Un engin explosif de forte puissance, au vu du gros champignon de nuage qui s’est
élevé au-dessus de la scène, avait été placé sur le trajet de son convoi, à
quelques centaines de mètres au sud du passage d'Erez. C’est une région placée sous
la supervision stricte des services de sécurité du Hamas sans exclure l’intervention
d’un membre d’un autre groupe dissident.
Rami Hamdallah est considéré dans les milieux
politiques comme un modéré qui a déjà subi une grande tragédie lorsque ses
trois enfants ont été tués dans un accident de voiture en 2000. Relativement
jeune, né en 1958, il avait été choisi en tant que technocrate en juin 2013
pour remplacer Salam Fayyed qui avait tenu six ans à la tête du gouvernement
palestinien. Cet universitaire n’est membre d’aucun
parti et s’est tourné tardivement vers la politique.
Avant de devenir premier
ministre, Hamdallah enseignait la linguistique en tant que président de
l'Université nationale An-Najah après avoir suivi des études à l'Université de
Jordanie en 1980 puis en Grande-Bretagne. Il avait obtenu une maîtrise de
l'Université de Manchester en 1982 et un doctorat en linguistique à
l'Université de Lancaster six ans plus tard. Peu
politique au début de sa carrière, il misait tout sur l’éducation : «les
Palestiniens n'ont qu'un seul investissement à faire, l'enseignement supérieur.
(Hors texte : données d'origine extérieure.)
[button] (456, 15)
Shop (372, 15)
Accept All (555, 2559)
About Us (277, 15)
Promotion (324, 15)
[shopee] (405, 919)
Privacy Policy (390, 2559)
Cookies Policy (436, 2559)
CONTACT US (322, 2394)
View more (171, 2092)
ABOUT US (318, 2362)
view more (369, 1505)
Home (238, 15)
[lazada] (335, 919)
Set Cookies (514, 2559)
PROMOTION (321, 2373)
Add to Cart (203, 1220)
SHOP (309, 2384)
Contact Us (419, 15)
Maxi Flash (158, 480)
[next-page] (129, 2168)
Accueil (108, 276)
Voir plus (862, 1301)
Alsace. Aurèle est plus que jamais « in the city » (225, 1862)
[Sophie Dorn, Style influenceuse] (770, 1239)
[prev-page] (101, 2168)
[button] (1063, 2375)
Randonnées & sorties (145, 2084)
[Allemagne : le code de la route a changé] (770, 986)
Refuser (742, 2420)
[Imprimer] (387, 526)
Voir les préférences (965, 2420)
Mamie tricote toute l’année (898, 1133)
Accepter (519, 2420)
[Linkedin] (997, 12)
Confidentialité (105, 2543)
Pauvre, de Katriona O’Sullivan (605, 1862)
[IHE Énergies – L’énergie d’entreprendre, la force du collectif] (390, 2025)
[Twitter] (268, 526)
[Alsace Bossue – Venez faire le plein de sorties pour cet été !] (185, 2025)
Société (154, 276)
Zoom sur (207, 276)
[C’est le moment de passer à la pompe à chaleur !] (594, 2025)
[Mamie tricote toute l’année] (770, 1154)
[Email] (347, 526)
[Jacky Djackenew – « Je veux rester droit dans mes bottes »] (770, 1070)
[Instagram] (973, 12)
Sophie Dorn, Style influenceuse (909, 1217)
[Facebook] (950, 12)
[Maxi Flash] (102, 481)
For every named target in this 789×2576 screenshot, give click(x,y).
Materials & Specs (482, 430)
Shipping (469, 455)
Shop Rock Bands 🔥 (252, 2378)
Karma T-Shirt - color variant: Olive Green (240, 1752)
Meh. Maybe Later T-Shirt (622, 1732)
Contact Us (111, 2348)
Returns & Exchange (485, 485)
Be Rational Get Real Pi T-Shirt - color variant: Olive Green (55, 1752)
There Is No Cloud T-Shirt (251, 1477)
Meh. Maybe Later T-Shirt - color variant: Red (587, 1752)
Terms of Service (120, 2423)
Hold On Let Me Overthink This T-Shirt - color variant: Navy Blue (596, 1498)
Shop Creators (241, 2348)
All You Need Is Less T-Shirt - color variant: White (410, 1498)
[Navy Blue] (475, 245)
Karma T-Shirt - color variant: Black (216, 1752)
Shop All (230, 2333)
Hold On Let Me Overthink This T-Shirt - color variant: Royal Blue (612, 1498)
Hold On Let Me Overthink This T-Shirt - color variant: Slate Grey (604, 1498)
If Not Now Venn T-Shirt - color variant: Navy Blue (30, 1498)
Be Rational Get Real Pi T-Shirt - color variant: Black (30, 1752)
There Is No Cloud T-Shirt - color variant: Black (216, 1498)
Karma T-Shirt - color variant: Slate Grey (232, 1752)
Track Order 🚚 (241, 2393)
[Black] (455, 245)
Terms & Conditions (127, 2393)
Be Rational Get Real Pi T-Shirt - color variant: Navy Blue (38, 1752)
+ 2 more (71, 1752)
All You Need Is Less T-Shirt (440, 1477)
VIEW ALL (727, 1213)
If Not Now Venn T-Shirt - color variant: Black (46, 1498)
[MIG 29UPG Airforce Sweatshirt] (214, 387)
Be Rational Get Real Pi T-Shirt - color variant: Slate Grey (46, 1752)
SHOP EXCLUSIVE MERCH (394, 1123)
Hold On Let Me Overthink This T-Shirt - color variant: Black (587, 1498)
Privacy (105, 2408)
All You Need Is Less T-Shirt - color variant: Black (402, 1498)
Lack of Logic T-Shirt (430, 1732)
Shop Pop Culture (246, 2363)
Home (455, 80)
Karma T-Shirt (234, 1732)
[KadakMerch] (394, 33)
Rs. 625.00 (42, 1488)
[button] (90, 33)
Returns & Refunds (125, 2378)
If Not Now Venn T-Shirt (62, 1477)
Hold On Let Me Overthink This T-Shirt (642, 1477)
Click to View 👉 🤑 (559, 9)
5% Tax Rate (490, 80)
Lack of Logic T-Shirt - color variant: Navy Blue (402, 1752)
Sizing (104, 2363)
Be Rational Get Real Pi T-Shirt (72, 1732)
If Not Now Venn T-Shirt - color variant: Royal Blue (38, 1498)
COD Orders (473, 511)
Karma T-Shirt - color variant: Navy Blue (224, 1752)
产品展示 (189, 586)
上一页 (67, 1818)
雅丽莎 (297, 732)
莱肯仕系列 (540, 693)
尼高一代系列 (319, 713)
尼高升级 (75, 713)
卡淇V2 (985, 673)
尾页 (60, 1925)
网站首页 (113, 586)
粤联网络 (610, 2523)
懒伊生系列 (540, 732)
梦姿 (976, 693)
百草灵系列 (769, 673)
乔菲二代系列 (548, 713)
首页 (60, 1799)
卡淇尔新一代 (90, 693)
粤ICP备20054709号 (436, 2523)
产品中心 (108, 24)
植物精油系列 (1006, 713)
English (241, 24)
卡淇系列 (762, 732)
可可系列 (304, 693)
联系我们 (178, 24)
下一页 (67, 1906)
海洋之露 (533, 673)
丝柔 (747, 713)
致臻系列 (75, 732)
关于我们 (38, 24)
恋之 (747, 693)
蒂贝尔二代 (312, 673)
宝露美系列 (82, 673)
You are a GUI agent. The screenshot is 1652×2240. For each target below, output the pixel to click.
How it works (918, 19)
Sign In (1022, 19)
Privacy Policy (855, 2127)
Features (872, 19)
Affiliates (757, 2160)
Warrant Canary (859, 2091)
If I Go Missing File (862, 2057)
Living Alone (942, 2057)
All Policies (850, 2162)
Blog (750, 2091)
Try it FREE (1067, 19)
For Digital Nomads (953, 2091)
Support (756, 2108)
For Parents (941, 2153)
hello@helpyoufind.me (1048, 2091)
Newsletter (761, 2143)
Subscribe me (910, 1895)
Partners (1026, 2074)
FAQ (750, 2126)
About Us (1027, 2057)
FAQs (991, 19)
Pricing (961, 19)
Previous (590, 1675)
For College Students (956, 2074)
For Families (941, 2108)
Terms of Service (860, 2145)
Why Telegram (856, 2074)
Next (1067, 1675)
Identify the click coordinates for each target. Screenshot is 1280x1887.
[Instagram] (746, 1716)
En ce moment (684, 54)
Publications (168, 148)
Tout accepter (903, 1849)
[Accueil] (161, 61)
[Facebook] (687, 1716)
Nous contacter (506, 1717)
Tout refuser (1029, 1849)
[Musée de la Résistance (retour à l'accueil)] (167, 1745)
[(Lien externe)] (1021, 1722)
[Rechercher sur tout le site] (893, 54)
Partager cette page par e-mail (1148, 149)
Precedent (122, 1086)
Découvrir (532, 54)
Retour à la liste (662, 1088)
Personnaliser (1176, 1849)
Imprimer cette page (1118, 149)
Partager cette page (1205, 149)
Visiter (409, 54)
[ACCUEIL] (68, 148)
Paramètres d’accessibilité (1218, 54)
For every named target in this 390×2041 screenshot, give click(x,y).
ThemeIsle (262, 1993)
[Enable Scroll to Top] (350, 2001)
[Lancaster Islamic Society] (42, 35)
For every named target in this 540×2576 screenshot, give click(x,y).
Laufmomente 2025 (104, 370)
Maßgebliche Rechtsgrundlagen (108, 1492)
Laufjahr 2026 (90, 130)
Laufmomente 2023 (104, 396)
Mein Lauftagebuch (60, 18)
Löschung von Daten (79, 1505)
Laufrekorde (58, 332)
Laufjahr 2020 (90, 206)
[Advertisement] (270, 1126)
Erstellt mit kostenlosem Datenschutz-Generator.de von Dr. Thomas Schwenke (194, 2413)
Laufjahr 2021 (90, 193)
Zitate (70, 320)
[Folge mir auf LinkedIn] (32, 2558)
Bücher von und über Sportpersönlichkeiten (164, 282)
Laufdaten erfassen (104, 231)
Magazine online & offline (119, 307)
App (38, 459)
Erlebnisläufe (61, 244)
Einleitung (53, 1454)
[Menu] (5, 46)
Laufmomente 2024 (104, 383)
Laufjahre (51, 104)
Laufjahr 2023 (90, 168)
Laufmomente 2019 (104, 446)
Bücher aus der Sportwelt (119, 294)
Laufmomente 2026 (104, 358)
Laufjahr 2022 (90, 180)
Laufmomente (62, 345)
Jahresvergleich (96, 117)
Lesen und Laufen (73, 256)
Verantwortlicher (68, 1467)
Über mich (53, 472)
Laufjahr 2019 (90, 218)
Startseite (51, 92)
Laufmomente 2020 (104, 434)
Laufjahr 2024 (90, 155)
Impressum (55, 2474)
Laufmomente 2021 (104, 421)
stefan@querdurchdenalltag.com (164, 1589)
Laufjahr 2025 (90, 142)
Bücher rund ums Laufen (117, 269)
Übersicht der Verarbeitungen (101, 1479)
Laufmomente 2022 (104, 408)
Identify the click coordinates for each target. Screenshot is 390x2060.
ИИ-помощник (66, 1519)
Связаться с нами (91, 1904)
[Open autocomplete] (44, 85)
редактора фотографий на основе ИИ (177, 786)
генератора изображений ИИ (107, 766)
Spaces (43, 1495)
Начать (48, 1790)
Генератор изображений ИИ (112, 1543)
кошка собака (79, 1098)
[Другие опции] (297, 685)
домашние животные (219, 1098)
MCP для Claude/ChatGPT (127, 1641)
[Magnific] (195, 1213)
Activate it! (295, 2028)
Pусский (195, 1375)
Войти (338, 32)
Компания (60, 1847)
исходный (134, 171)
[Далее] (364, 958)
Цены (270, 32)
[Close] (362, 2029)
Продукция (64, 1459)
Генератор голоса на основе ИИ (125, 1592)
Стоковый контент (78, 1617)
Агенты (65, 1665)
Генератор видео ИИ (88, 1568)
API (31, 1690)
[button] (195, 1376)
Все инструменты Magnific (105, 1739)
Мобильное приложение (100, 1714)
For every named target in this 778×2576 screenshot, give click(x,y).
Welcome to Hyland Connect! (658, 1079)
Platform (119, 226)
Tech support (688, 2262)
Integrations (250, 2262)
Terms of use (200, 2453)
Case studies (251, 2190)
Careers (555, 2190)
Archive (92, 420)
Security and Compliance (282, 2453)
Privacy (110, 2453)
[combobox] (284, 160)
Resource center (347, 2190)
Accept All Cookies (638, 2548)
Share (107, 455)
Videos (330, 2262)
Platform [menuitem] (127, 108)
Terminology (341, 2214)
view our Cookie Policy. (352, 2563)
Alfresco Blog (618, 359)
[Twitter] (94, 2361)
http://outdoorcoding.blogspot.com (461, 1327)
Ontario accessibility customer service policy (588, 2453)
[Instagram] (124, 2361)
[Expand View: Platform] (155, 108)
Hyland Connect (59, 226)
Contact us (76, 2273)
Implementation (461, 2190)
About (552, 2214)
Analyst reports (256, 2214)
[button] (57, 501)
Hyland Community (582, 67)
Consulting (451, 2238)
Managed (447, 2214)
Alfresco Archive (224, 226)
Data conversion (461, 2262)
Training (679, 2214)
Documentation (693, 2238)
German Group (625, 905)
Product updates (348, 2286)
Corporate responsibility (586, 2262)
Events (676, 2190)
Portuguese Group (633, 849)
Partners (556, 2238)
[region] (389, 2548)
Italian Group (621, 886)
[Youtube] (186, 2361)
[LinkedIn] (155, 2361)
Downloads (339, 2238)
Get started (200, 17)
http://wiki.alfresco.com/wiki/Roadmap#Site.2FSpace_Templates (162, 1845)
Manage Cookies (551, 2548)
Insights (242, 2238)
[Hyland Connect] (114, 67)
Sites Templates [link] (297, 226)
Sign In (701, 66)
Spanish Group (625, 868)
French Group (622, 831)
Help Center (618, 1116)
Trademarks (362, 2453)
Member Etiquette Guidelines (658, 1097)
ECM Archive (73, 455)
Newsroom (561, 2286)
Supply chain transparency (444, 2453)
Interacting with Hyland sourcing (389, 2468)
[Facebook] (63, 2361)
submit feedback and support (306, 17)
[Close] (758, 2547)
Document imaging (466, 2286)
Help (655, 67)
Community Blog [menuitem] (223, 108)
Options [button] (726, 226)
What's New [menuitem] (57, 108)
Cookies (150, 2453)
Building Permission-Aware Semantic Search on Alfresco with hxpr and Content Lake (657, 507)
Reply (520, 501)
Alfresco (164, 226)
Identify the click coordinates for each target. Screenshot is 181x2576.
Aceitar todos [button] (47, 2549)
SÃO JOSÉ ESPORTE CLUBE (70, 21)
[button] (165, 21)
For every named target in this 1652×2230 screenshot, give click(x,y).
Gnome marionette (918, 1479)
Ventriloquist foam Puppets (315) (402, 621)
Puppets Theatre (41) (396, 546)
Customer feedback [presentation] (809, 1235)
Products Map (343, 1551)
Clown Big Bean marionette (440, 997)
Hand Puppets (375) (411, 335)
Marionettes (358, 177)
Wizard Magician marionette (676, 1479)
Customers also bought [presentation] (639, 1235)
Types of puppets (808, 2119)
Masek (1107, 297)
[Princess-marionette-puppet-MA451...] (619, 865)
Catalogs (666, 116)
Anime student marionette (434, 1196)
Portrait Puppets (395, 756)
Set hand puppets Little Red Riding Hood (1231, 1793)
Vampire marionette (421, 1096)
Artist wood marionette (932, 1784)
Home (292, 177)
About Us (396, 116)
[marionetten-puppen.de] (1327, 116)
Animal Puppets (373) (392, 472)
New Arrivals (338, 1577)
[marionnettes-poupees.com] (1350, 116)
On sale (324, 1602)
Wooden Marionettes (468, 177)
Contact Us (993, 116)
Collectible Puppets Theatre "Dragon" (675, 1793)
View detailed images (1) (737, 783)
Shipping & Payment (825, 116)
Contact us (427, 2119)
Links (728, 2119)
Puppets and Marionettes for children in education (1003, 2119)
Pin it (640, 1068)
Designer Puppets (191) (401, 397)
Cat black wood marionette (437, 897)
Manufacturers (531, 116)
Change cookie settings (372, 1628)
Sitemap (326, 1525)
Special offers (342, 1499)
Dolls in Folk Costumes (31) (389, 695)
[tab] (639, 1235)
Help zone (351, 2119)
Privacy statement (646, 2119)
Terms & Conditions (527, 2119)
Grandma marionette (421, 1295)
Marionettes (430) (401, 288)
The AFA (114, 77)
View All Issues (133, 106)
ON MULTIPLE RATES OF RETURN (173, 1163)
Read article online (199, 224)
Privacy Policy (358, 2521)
Nous n'avons pas de ressources naturelles, nous n'avons pas de pétrole. Tout ce
que nous avons, ce sont nos cerveaux, et le seul moyen est l'éducation supérieure,
nous devrions en éduquer autant que possible».
Il avait des relations
étroites avec deux proches de Yasser Arafat. Tayeb Abdul Rahim, fut le
secrétaire général du gouvernement Arafat, et aujourd'hui secrétaire général de
Mahmoud Abbas. Tawfiq Tirawi, ancien chef des services de renseignement
palestiniens en Cisjordanie et actuel conseiller de sécurité d'Abbas. Alors que
la santé de Mahmoud Abbas décline, il fait partie des successeurs potentiels du
président.
Évidemment
Israël a été pointé du doigt comme instigateur de l’attentat. Or les Israéliens
n’ont aucun intérêt à éliminer un modéré qui collabore avec eux sur le plan
sécuritaire. Ils ne sont pas intéressés à créer une instabilité politique
préjudiciable à leurs intérêts alors que le gouvernement palestinien de
Hamdallah travaille en étroite collaboration avec Israël pour empêcher les
attaques contre Tsahal et les civils israéliens en Cisjordanie.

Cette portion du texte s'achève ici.